*Text passage*.
Re: arcmsr & areca-1660 - strange behaviour under heavy load

2008-02-26 Thread Nikola Ciprich

Hi Andrew,
no, right now I have the machine in the weird state, swap is empty (3GB), 
and so is bigger part of RAM (~100MB free), and the gcc crashes even when 
trying to compile c program with empty main function. so it doesn't seem 
to be problem with memory exhaustion.
Hopefully the areca guys will be able to find out what is going on. But 
anyways, if You'll have any other idea what should I check/try, please let 
me know, as I have to admit that I'd really like to hunt it down myself 
(and yes, there is some vanity on my side here :))

thanks a lot once more
cheers
nik



 On Tue, 26 Feb 2008, 
Andrew Morton wrote:



On Tue, 26 Feb 2008 10:35:31 +0100 (CET) Nikola Ciprich <[EMAIL PROTECTED]> 
wrote:


Hi

On Sun, 24 Feb 2008, Andrew Morton wrote:

Hi Andrew,
thanks a lot for reply, I'm attaching requested information.
please let me know if You need more information/testing, whatever.
I'll be glad to help.
BR
nik


Areca support doesn't seem to be very interested in the problem :-(


(cc's added)

*What is asked*.
(a) Can you write out the part of the arcmsr email thread starting at "Re: arcmsr &" and ending at "with memory exhaustion."?
(b) Can you summarize the arcmsr email thread in two sentences?
(c) Could you proceed with the arcmsr email thread from the point where it stops?

*Element lookup records*.
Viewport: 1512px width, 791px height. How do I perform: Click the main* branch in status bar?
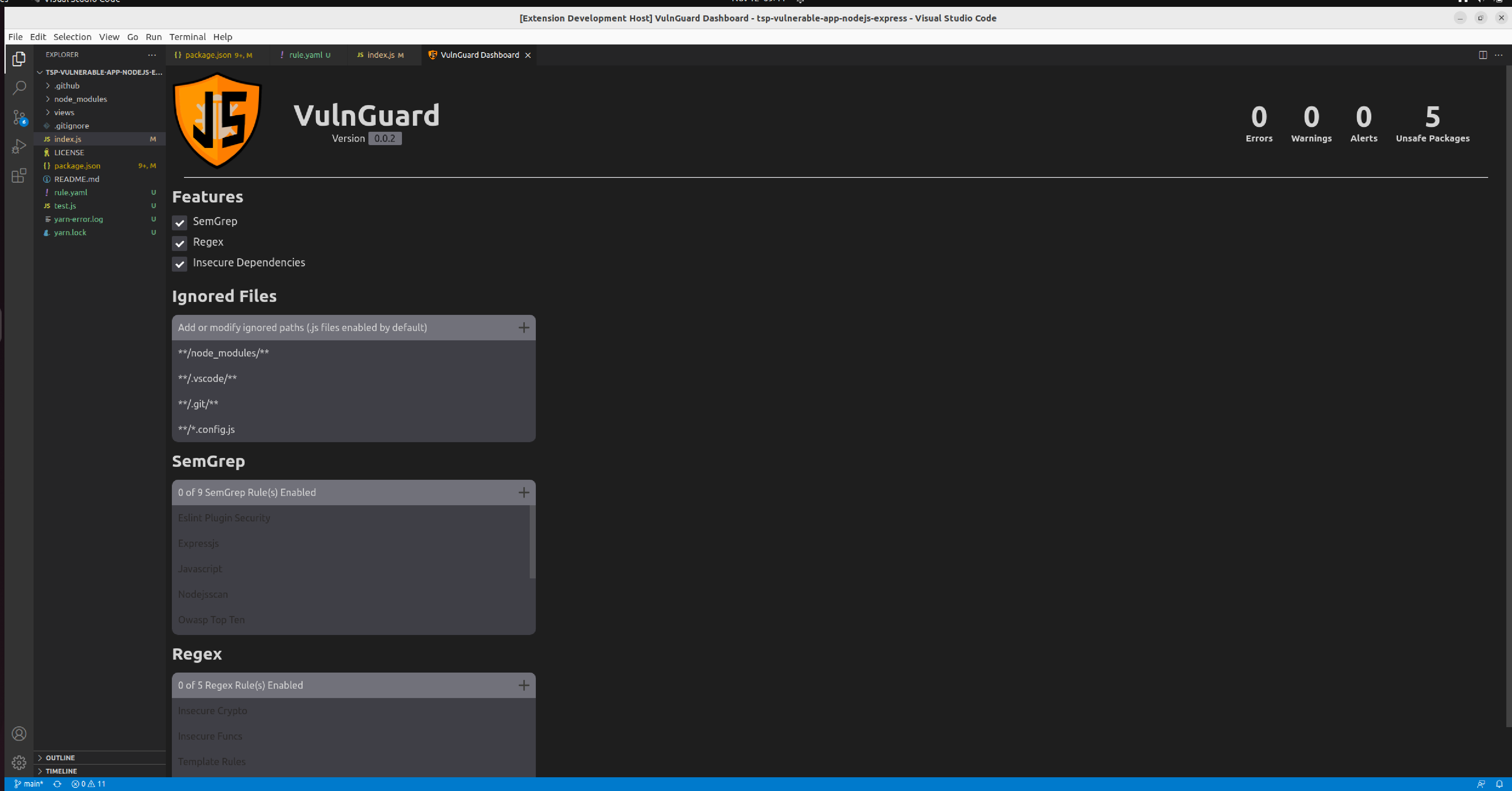(x=29, y=784)
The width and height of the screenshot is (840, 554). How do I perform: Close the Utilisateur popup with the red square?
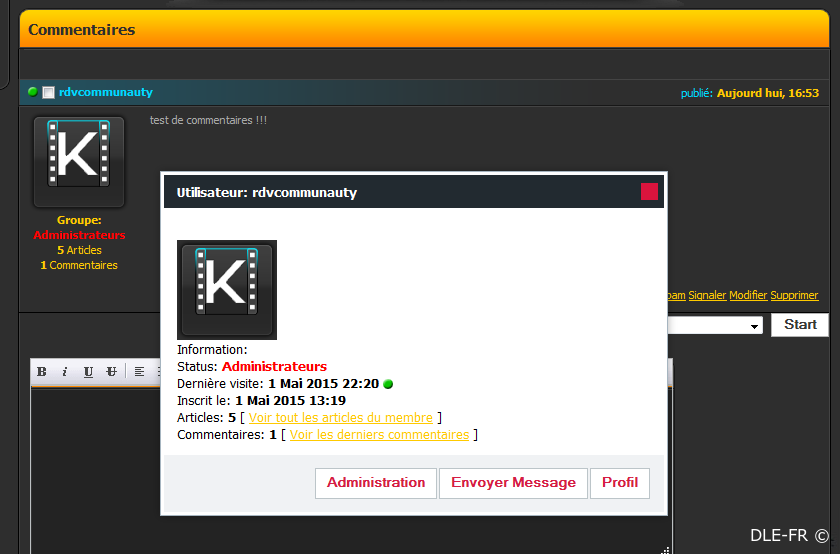(x=649, y=192)
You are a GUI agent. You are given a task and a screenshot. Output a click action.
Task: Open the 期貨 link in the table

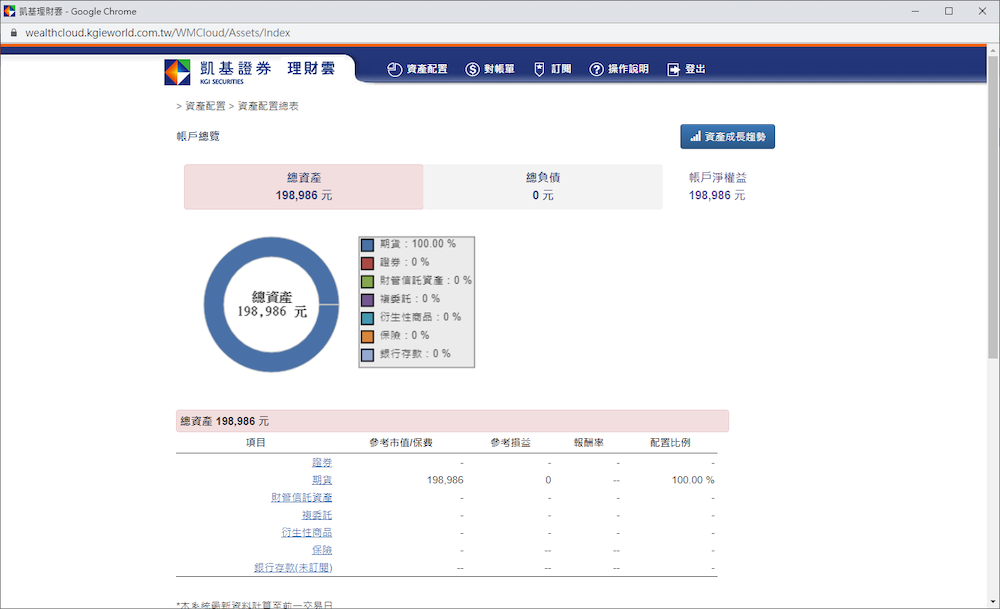pyautogui.click(x=322, y=480)
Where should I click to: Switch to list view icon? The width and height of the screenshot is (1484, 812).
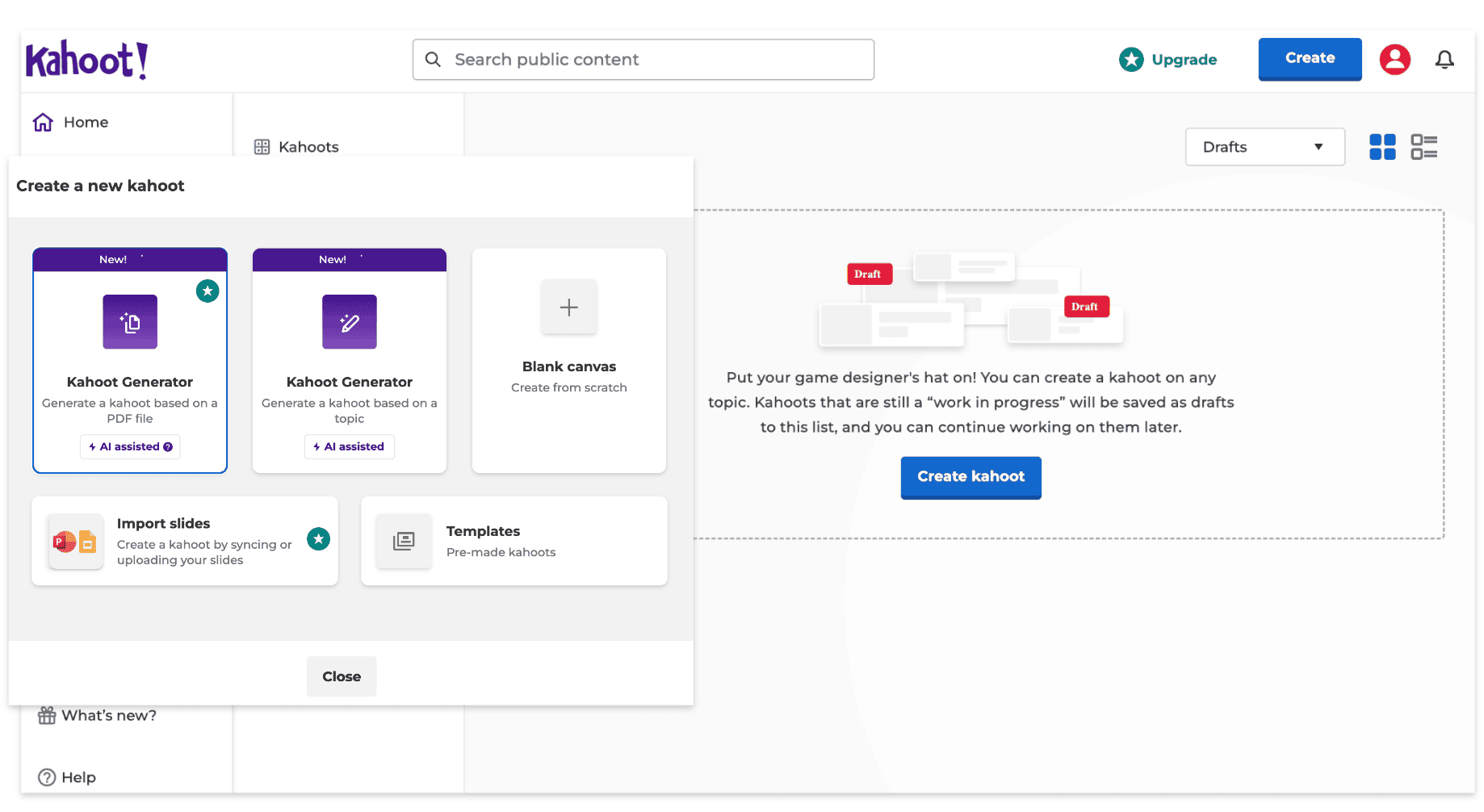pyautogui.click(x=1424, y=147)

*Answers for this exercise*.
(a)
Re: arcmsr & areca-1660 - strange behaviour under heavy load

2008-02-26 Thread Nikola Ciprich

Hi Andrew,
no, right now I have the machine in the weird state, swap is empty (3GB), 
and so is bigger part of RAM (~100MB free), and the gcc crashes even when 
trying to compile c program with empty main function. so it doesn't seem 
to be problem with memory exhaustion.

(b) Nikola tells Andrew that although swap is empty, gcc crashes on his machine even when compiling a C program with an empty main function, so memory exhaustion does not seem to be the problem. He hopes the Areca developers will find the cause but asks Andrew for any other ideas to check, since he would like to hunt the problem down himself.

(c)
Please get the machine into this state of memory exhaustion then take
copies of the output of the following, and send them via reply-to-all to
this email:

- cat /proc/meminfo

- cat /proc/slabinfo

- dmesg -c > /dev/null ; echo m > /proc/sysrq-trigger ; dmesg -c

Thanks.


Alas, that all looks OK to me.

You never get any out-of-memory messages, and no oom-killing messages?

Possibly what is happening here is that in this low-memory condition, some
of the driver's internal memory-allocation attempts are failing, and the
driver isn't correctly handling this.  This is a rare situation which may
well not have been hit in anyone else's testing.

I expect that the Areca engineers will be able to reproduce this with a
suitably small "mem=" kernel boot option.  If not, they could perhaps
investigate the kernel's fault-injection framework, which permits
simulation of page allocation failures.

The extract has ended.